Sebelumnya, aku mengira bahwa Hamzah merupakan paman dari Abdurrauf. Hal ini sesuai dengan cerita-cerita yang sering kudengar, bahwa ayah Abdurrauf, yaitu Ali al-Fansuri, merupakan abang dari Hamzah. Ali Hasjmy pun pernah mengatakan bahwa di antara keduanya terjalin hubungan guru dan murid.
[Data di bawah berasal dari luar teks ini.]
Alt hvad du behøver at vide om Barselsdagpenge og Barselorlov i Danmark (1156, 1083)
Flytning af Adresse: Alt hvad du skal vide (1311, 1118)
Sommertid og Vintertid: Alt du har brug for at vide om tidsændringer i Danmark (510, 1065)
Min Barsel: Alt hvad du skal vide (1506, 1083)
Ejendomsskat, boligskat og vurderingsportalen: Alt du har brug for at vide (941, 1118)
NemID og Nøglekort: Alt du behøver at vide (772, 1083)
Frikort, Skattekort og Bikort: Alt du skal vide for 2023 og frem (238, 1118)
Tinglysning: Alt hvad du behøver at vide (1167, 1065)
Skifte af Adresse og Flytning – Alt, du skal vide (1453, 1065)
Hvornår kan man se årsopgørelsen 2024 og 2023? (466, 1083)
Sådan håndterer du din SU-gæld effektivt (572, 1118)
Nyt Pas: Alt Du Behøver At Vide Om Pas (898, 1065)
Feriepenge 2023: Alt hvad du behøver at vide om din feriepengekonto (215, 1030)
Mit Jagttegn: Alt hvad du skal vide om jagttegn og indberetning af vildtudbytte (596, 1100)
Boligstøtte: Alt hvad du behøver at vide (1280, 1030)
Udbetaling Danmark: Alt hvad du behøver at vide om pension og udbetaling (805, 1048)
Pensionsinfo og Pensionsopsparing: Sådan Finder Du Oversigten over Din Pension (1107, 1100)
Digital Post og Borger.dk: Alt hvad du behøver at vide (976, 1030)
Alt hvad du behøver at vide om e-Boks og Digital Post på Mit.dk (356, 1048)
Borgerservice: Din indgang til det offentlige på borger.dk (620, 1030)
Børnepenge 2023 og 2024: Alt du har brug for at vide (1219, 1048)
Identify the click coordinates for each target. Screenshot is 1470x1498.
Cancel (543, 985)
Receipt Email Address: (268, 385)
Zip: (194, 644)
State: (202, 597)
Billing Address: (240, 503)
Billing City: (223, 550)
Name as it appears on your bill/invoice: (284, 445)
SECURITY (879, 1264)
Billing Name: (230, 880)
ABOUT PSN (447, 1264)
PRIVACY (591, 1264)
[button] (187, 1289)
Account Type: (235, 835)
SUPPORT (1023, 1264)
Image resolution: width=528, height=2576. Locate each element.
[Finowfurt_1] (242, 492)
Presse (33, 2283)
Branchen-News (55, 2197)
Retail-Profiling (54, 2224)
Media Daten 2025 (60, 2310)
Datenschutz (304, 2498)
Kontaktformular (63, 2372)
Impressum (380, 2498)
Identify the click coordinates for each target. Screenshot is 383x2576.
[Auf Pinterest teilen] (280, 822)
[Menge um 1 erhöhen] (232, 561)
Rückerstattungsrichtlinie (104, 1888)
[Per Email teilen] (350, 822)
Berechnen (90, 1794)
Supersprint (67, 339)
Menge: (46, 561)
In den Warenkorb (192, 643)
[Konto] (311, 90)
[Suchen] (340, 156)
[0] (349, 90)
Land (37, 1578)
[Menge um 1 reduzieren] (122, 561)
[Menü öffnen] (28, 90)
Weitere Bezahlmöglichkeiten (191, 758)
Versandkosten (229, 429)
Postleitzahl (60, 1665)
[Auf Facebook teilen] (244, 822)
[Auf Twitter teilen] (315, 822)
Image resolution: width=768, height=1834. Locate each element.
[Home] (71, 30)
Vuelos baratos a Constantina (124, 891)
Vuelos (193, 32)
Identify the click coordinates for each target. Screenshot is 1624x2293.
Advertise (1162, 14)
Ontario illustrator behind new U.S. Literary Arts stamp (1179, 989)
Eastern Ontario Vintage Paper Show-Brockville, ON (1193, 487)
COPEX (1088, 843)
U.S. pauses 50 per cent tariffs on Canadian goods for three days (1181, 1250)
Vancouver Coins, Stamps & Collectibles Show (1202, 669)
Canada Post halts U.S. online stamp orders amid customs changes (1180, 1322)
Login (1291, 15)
Namun, pendapat Azyumardi Azra yang dikutip oleh penulis di halaman 91 menyebutkan:
“Saya tidak yakin apakah Abdurrauf Singkel benar-benar keponakan Hamzah, sebab tidak ada sumber lain yang mendukung hal itu. Tampaknya dia mempunyai semacam hubungan keluarga dengannya, sebab dalam sebagian dari karya-karyanya yang kini masih ada, nama As Singkili diikuti dengan pernyataan, “Yang berbangsa Hamzah Fansuri”.
Snouck Hurgronje juga menduga hal serupa—bahwa di antara keduanya memang terdapat hubungan keluarga—hanya saja Abdurrauf tidak pernah mengakuinya secara terbuka.

Pendapat lain datang dari Al-Attas. Ia menyatakan bahwa usaha Abdurrauf untuk mengasosiasikan diri dengan Hamzah bertujuan untuk memperkenalkan dirinya secara lebih cepat dan mendapatkan tempat di hati masyarakat, sebagaimana yang telah didapatkan oleh Hamzah. Namun, jelas sekali bahwa Abdurrauf sama sekali tidak menyatakan dirinya sepemikiran dengan Hamzah.

Dari beberapa pendapat yang belum final itu, penulis memosisikannya sebagai sebuah misteri yang perlu terus diteliti demi mendapatkan jawaban yang lebih meyakinkan.

Setelah membaca berbagai pandangan tentang hubungan antara Hamzah dan Abdurrauf tersebut, aku pun tidak lagi memfinalkan pandanganku sebelumnya—yang semula menganggap bahwa tidak ada perbedaan pandangan tentang status Abdurrauf sebagai keponakan Hamzah.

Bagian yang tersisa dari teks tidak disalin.